Kelela Knows How to Interrupt a Groove
New York magazine|February 13 - 26, 2023
She could fill a dance floor if she wanted to, but she's got other plans.
CRAIG JENKINS
Kelela Knows How to Interrupt a Groove

IN OUR CONSUMERIST DYSTOPIA, where the spoils belong to the boldest players in the data business and corporations adopt the language of community activism, mass culture can feel inescapable. It's getting dicey to be different, wondering whether everyone else feels suffocated by political schisms, constricting social mores, and broken allyship pledges. How do you chart your course in a sea of sameness?

A decade or so ago, when flashing a streak of creativity within a mile of the radio netted you labels like alternative and mysterious, telemarketer Kelela Mizanekristos wrecked her car and spent the insurance money making a mixtape.

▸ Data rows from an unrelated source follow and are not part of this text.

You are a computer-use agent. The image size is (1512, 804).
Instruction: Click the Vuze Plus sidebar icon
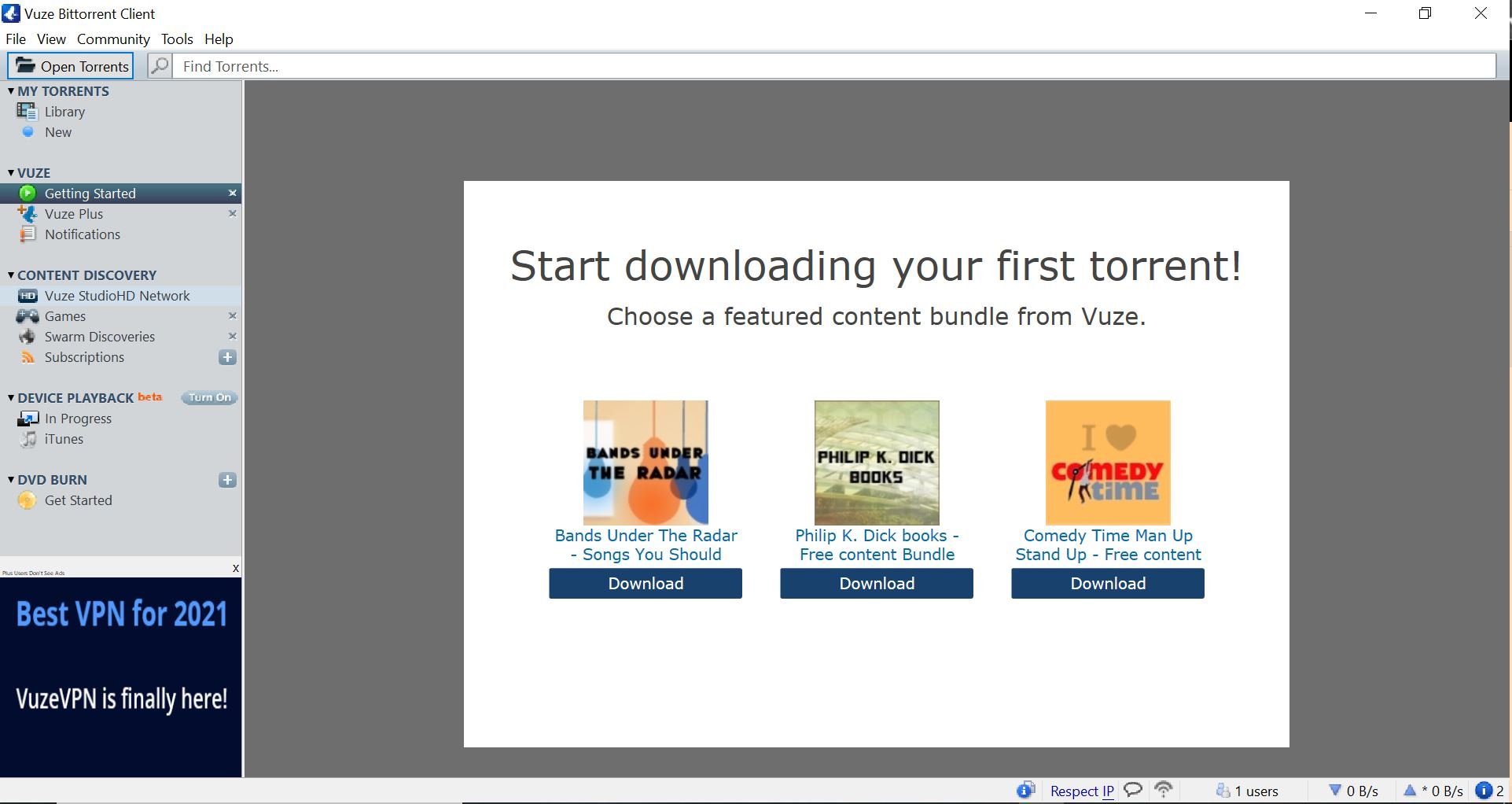[28, 214]
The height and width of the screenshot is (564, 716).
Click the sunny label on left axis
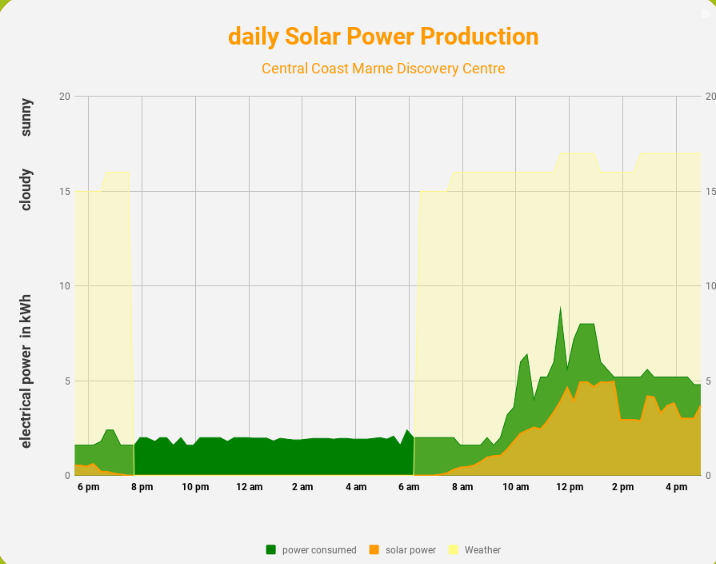click(x=26, y=117)

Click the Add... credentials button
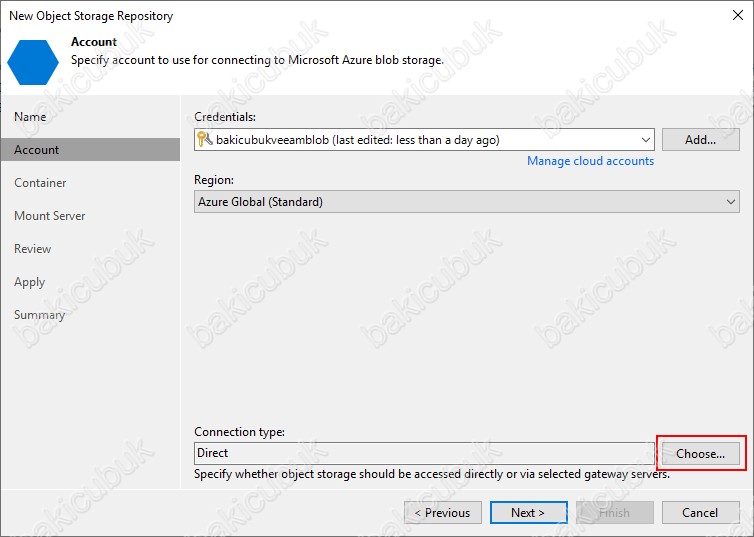click(x=700, y=140)
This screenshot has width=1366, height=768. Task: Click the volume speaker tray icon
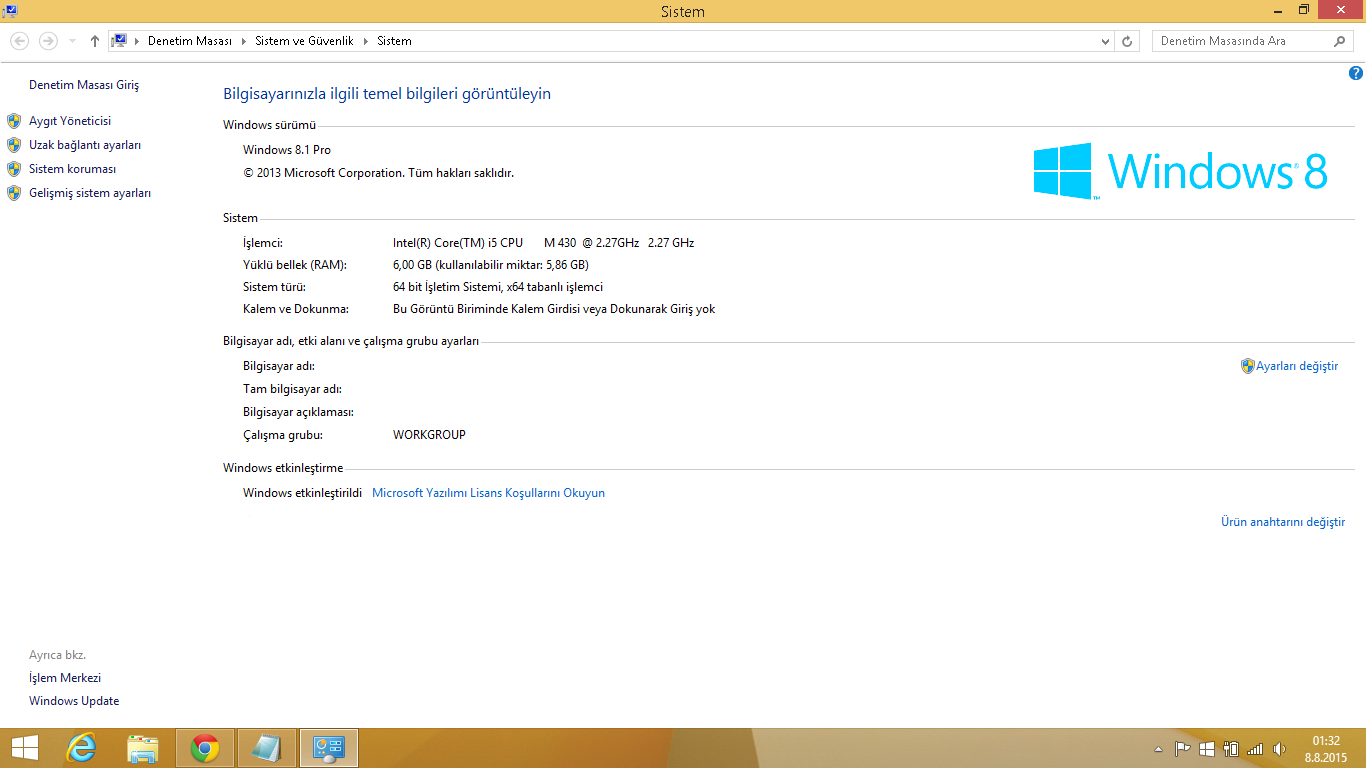click(x=1279, y=748)
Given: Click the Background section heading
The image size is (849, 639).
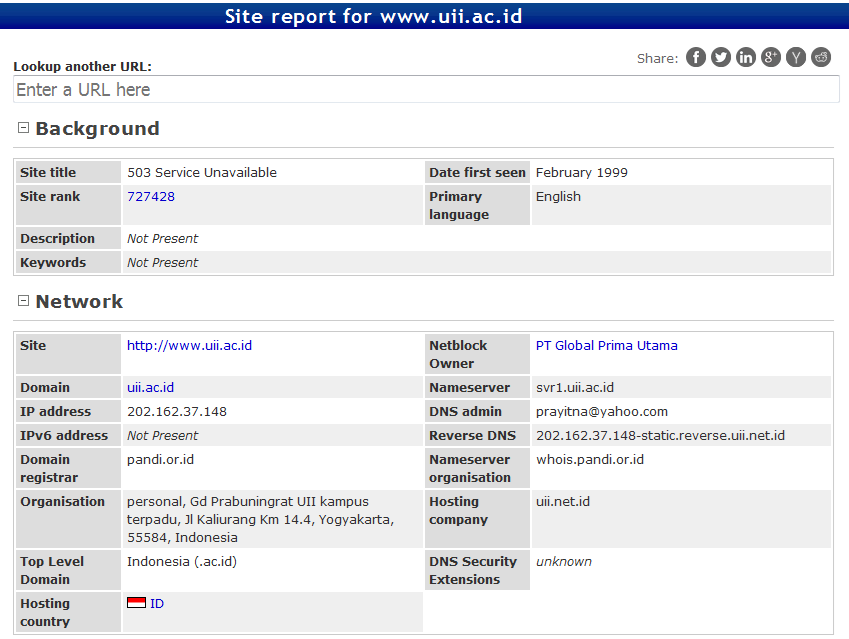Looking at the screenshot, I should click(97, 129).
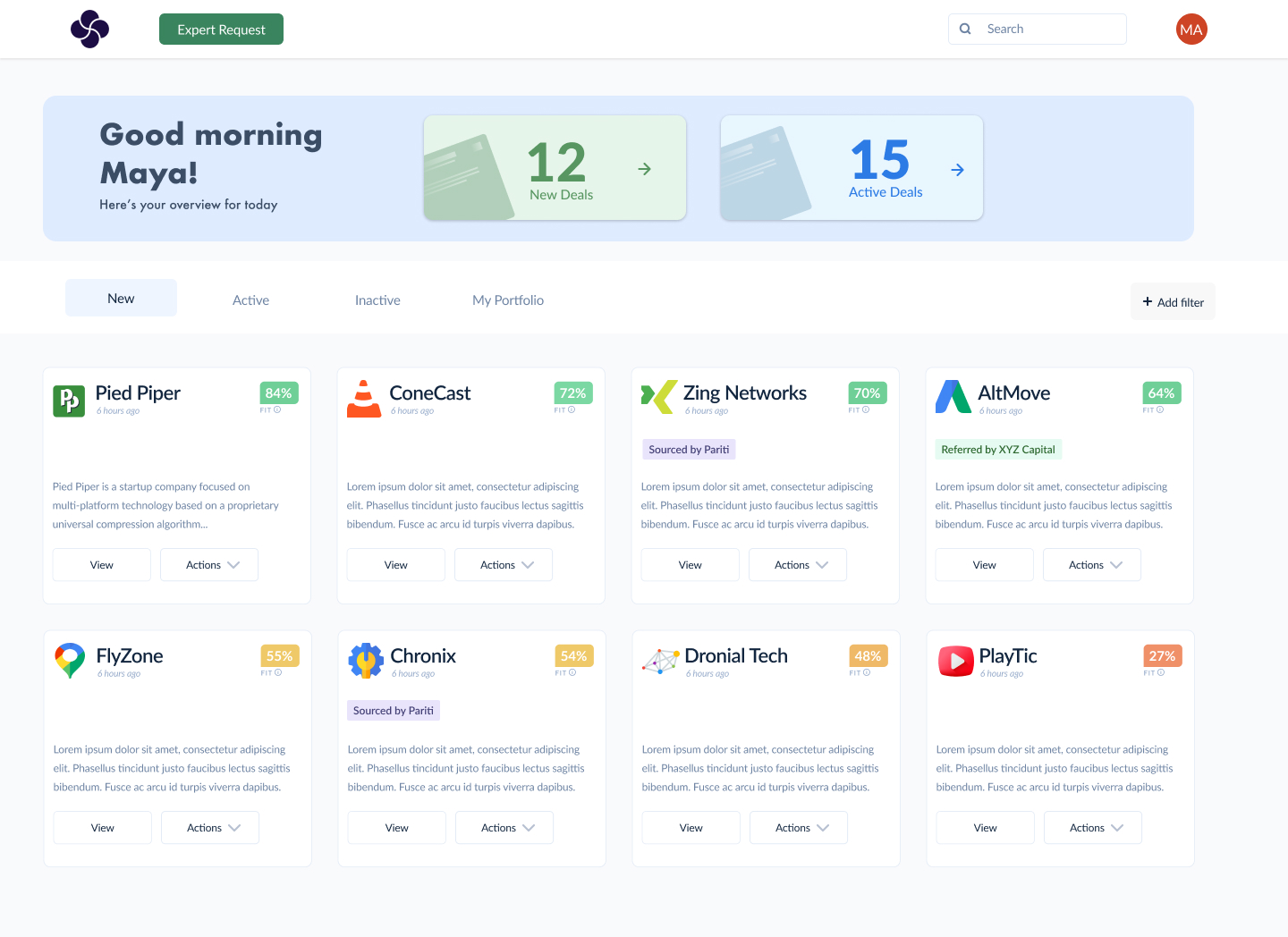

She'd dabbled in a few genres already, having, she says, grown up "listening to R&B, jazz, and Björk." During a stint as a café singer, she expressed a love of standards she'd picked up from her father; later, she joined the rock band Dizzy Spells. But interest from listeners was elusive. It wasn't until she released "Go All Night," from her 2013 mixtape, Cut 4 Me, that her art started to connect, her rich vibrato buffeted by a maelstrom of clattering high hats and chopped-up vocals.

Kelela workshopped new songs reflecting her wide-ranging interests. Her effortless electronic R&B curios gestured to the abrasive sound design of the underground and the tuneful ease of contemporary soul. These were tiny revolutions, excursions into dance music in the years when artists caught hell for EDM moves, after "Turn Up the Music" but before "Break My Soul." On her 2017 debut full-length, Take Me Apart, she made pretty songs from odd materials, deconstructing dubstep wubs in "Blue Light" and using the Roland synth that gave "Jupiter" its name— an instrument famous for its blaring leads to play sultry chiptune instead.